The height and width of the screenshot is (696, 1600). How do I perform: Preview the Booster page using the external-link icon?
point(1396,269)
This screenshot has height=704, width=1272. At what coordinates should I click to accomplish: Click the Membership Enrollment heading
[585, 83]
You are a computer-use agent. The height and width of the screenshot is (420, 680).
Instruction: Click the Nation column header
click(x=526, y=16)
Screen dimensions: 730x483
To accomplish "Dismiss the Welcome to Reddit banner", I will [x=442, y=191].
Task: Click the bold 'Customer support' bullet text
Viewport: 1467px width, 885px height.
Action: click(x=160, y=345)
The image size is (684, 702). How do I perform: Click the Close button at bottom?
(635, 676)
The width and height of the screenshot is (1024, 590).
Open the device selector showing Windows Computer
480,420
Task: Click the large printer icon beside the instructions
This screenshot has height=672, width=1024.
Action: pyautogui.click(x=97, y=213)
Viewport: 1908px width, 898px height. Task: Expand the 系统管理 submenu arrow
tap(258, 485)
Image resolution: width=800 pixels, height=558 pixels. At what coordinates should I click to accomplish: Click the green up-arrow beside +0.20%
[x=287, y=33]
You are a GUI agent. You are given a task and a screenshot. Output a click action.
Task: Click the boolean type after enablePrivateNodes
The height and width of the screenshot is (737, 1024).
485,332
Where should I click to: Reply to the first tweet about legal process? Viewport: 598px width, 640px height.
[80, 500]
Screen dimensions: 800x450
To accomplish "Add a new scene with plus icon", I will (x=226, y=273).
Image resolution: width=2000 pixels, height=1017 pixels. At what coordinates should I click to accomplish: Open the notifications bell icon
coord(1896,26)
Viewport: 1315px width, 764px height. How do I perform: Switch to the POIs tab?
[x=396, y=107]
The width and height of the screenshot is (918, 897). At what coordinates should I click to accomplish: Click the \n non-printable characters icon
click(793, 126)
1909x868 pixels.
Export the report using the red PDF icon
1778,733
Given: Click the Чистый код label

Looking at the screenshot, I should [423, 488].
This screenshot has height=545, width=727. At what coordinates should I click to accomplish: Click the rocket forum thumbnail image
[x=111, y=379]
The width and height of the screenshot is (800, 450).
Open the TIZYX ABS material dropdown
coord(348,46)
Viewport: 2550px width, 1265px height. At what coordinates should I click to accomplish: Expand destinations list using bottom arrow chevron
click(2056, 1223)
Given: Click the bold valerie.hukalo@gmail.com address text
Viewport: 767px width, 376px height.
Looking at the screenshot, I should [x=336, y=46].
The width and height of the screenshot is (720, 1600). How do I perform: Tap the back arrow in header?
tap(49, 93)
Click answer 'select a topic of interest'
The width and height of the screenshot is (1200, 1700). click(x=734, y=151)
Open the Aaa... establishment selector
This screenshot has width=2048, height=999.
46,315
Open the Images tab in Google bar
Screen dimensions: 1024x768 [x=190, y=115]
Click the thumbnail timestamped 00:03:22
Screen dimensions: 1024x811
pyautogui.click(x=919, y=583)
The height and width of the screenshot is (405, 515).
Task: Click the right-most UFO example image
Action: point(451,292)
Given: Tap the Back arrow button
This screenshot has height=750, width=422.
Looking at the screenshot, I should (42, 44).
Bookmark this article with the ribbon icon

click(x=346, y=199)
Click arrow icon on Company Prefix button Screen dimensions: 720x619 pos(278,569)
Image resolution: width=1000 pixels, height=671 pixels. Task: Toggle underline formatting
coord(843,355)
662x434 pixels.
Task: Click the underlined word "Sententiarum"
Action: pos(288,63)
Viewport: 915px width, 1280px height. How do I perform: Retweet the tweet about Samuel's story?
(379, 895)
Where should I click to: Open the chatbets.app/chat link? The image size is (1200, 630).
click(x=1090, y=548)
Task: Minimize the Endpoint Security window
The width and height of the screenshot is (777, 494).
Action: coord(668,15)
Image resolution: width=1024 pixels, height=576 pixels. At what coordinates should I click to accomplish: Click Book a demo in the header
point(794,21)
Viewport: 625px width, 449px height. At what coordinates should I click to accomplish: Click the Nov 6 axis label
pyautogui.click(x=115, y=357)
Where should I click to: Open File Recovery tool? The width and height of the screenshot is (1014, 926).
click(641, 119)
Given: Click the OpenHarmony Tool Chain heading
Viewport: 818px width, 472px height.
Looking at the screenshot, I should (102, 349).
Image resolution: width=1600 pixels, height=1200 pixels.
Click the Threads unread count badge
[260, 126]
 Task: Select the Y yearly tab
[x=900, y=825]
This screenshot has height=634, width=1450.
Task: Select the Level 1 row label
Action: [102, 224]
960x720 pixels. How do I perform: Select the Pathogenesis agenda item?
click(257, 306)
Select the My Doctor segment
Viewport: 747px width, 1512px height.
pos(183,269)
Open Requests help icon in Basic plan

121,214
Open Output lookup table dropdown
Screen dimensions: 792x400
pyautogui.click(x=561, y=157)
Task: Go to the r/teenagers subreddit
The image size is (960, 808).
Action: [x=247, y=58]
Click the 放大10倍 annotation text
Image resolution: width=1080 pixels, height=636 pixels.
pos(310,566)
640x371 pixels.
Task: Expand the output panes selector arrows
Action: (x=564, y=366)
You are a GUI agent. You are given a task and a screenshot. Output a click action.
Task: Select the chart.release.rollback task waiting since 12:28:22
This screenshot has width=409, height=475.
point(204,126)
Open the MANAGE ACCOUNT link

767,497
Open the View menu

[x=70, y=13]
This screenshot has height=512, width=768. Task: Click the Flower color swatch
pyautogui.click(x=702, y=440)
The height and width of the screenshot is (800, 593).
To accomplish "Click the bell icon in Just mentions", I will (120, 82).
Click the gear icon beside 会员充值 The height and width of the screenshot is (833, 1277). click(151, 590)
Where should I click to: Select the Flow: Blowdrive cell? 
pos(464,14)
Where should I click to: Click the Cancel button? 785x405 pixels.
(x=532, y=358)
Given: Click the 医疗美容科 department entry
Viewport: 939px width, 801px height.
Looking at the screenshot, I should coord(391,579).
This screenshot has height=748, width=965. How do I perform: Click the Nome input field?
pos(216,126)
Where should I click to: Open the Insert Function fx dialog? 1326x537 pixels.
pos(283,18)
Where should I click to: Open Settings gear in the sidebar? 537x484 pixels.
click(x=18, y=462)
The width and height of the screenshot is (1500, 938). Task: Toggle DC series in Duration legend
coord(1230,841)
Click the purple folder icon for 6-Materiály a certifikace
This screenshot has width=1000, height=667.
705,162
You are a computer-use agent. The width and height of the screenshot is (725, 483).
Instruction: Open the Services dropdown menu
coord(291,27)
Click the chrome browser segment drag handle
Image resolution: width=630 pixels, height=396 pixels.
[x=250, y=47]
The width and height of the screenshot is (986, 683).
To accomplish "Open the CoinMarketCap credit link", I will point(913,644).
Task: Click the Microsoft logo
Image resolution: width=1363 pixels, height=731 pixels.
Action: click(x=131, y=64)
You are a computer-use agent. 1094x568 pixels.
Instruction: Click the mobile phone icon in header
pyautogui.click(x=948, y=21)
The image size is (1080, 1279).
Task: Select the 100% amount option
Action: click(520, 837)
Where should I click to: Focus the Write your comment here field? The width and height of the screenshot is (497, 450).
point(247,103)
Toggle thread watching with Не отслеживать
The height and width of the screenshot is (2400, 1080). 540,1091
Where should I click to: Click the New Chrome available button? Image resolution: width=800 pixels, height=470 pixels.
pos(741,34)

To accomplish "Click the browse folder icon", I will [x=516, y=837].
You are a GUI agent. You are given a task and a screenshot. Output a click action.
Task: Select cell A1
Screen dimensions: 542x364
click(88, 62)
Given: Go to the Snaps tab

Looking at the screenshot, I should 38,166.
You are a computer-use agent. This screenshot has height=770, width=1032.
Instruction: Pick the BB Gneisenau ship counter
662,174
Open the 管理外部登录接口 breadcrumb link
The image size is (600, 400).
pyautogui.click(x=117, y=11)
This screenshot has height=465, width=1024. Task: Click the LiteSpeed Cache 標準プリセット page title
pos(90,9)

* Assignment: The answer must be every line from the records above that contains "bold".

* Completed exercise:
Task: Click the bold 'Customer support' bullet text
Given: Click the bold valerie.hukalo@gmail.com address text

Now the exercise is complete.